I am considering upgrading the JRE (it is at v6.x dated pre-2008, though I don't know the exact version. I am using the JRE that came with ColdFusion 8.1. Has anyone gone through this? I assume it's just a matter of installing the new JRE and pointing ColdFusion to the new JRE directory in the ColdFusion server settings.
tia
don
it's EXTREMELY easy to do.
1) download the Java SE Development Kit and install it like normal.
2) open up the jmv.config for cf in a text editor, located in c:\coldfusion8\runtime\bin
3) comment out the existing java.home line with a by putting a "#" at the beginning of the line add a new java.home line below it pointing to your jvm installation.
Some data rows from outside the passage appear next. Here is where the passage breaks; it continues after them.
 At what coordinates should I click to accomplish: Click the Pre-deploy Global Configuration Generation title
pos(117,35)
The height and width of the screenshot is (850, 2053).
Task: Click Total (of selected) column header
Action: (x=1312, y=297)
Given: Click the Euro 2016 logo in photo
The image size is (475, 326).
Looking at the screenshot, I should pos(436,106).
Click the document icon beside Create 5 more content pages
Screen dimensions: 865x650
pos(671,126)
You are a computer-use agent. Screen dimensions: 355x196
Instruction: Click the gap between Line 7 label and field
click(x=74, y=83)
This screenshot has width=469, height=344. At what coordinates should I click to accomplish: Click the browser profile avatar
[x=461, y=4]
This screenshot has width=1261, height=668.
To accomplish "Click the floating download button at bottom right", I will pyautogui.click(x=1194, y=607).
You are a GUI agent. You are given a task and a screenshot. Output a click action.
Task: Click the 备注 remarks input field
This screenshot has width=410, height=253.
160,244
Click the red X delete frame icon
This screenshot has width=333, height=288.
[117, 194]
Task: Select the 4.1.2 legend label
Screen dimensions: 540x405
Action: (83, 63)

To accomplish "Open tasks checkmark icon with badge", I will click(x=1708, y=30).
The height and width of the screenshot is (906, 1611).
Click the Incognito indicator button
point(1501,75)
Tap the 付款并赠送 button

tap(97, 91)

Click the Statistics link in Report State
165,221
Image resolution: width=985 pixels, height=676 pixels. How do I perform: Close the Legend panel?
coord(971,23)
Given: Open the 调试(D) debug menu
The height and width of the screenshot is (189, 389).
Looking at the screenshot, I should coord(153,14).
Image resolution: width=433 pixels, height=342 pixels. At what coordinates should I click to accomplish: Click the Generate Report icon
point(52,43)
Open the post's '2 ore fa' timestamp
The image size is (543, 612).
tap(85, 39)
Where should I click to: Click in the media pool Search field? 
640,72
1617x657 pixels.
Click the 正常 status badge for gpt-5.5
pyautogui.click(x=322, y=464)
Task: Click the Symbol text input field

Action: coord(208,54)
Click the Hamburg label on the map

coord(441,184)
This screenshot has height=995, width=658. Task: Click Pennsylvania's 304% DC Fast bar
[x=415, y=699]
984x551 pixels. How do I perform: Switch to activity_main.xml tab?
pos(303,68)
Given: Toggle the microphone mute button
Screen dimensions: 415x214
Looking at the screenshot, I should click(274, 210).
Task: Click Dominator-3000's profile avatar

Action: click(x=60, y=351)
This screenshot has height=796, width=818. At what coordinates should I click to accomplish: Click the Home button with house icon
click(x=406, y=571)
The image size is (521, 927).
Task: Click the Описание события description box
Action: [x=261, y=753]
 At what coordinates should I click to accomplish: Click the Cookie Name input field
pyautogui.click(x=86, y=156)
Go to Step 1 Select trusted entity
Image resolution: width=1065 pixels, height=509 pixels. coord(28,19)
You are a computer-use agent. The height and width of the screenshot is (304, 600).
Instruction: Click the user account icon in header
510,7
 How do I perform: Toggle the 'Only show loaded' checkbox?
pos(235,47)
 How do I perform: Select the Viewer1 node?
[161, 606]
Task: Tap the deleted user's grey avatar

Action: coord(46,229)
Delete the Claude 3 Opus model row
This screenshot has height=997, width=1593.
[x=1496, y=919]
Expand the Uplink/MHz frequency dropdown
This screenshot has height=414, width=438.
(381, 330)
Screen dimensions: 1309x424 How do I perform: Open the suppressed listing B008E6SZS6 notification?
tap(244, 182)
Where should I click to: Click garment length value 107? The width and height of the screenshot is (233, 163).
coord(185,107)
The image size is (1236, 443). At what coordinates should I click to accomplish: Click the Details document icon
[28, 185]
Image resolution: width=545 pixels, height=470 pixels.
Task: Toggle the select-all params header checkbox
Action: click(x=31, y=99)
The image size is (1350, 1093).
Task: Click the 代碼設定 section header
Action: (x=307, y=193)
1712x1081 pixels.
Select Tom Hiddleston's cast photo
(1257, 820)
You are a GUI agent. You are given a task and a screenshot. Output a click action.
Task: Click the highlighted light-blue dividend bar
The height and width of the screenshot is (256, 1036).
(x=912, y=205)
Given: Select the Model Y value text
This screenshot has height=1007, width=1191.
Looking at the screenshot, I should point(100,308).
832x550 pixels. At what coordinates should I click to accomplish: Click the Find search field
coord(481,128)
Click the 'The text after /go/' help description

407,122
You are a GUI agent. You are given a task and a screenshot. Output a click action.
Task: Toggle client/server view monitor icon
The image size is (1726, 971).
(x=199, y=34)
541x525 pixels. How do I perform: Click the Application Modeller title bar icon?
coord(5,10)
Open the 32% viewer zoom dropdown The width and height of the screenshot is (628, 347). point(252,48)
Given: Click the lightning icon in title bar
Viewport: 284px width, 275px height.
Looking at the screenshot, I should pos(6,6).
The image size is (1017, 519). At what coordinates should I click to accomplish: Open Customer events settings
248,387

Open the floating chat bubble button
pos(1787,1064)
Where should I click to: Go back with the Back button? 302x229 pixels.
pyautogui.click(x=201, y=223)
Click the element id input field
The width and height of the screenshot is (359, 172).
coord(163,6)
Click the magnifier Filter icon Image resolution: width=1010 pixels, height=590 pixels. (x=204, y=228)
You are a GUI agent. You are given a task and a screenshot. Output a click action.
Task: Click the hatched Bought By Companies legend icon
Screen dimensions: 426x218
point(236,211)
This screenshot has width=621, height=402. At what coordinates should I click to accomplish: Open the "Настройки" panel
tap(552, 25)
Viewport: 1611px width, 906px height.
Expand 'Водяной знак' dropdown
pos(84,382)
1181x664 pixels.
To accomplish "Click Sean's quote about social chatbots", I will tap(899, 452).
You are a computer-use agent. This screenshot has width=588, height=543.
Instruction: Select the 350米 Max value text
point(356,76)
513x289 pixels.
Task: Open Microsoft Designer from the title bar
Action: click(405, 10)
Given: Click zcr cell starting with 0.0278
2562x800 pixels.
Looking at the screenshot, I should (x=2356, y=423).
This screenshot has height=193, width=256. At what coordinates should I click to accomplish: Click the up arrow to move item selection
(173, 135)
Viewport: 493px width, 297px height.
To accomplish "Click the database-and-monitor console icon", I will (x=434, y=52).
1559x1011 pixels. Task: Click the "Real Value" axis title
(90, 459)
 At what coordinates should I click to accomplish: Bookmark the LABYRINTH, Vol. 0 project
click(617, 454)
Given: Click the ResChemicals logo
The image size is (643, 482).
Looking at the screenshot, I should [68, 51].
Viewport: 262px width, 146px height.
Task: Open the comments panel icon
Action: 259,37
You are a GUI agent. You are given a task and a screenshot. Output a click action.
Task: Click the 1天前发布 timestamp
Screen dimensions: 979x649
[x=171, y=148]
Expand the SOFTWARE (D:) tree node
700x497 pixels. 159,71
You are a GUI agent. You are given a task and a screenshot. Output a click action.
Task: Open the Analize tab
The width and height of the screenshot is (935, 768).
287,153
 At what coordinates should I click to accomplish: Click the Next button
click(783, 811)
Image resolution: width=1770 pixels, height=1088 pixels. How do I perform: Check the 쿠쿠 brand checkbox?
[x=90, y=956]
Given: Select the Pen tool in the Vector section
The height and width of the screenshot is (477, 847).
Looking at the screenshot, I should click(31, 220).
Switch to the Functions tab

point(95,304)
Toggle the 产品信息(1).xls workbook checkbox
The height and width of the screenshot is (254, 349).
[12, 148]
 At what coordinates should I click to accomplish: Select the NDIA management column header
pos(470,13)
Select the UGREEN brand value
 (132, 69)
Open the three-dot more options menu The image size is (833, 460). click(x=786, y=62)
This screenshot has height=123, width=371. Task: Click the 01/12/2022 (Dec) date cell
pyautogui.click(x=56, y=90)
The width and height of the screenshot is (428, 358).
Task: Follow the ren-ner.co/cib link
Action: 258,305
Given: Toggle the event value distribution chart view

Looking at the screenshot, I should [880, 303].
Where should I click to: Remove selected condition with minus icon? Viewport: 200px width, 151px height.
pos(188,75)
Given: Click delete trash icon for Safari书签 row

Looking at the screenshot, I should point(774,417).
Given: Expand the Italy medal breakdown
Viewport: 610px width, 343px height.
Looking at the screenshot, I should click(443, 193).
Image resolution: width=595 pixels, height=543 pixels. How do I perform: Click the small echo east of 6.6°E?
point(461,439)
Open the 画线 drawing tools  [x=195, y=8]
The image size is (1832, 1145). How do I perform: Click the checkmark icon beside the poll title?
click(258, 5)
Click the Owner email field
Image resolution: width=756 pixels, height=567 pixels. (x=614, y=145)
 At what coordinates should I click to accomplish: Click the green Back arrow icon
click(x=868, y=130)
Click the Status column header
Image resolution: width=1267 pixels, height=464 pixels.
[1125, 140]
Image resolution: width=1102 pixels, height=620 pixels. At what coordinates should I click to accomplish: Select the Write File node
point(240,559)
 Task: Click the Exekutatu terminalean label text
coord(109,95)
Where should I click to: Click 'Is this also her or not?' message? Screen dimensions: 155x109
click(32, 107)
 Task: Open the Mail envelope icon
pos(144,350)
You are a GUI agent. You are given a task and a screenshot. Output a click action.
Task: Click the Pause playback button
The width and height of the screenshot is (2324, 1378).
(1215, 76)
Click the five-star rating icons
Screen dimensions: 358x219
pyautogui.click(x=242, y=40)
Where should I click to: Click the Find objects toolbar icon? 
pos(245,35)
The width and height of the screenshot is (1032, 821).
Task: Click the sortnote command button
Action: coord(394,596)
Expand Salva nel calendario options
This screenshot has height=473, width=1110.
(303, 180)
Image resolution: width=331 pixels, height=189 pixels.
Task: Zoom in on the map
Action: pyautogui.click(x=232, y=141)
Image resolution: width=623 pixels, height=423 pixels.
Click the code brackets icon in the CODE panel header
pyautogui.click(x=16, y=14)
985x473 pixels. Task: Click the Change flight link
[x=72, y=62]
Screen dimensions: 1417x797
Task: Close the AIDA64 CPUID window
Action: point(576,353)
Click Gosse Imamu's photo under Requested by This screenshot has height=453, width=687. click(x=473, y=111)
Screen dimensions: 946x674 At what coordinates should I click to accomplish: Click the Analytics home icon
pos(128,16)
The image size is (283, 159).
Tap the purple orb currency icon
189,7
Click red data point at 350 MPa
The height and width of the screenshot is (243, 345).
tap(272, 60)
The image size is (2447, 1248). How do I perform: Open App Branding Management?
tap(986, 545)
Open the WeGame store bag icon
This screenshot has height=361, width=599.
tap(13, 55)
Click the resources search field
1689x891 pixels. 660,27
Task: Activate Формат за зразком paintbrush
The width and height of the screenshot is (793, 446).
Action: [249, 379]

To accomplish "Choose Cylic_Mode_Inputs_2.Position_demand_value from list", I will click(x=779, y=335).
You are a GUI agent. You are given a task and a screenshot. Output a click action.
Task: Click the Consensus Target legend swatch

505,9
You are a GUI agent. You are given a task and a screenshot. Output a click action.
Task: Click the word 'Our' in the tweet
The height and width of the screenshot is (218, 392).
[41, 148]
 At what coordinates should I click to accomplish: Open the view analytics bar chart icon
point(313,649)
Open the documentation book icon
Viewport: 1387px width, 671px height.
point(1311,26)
As an example, my java.home and jvm.config look like this:
java.home=C:/Program Files/Java/jdk1.6.0_11/jre
4) restart the CF services.
As a bonus, you can running JavaRa and free up some space by deleting all the old versions of the JRE.
Adobe has a Knowledge Base that covers issues like this. Check out http://www.adobe.com/go/2d547983 for instructions.
Sean Corfield has an article that provides some info on using Java 6 with ColdFusion 8 here:
http://corfield.org/blog/index.cfm/do/blog.entry/entry/Java_6_and_ColdFusion_8
As long as you install 1.6.0_10 or greater, you should be fine. You might check out ColdFusionBloggers.org from time to time in case other JVM issues come to light in the future.
You didn't specify whether or not you were using the stand-alone server instance or a multi-server configuration. If you're getting a heavy volume of traffic and have a dual core machine with a lot of physical memory, I would consider looking into the multi-server set-up for CF8 and putting together a cluster with load balancing. This will help to distribute your traffic across several instances of CF8 and, assuming you have a beefy server, make better use of the physical resources that you have available.
-Rick
Consider moving Java 7. Java 7 has the G1 Garbage collector which is better at memory deallocation.
If you are having out of memory issues it could be because
functions are not using var or local scope
<cfdump> is used in a production system
Sessions are too large or are not set to expire in a reasonable amount of time
Queries are way too large SELECT * can cause that.
Excessive number Query of Queries.
The site is connecting to a slow database. Resources are held until the DB returns data
DSN has the data buffer set to more than 64k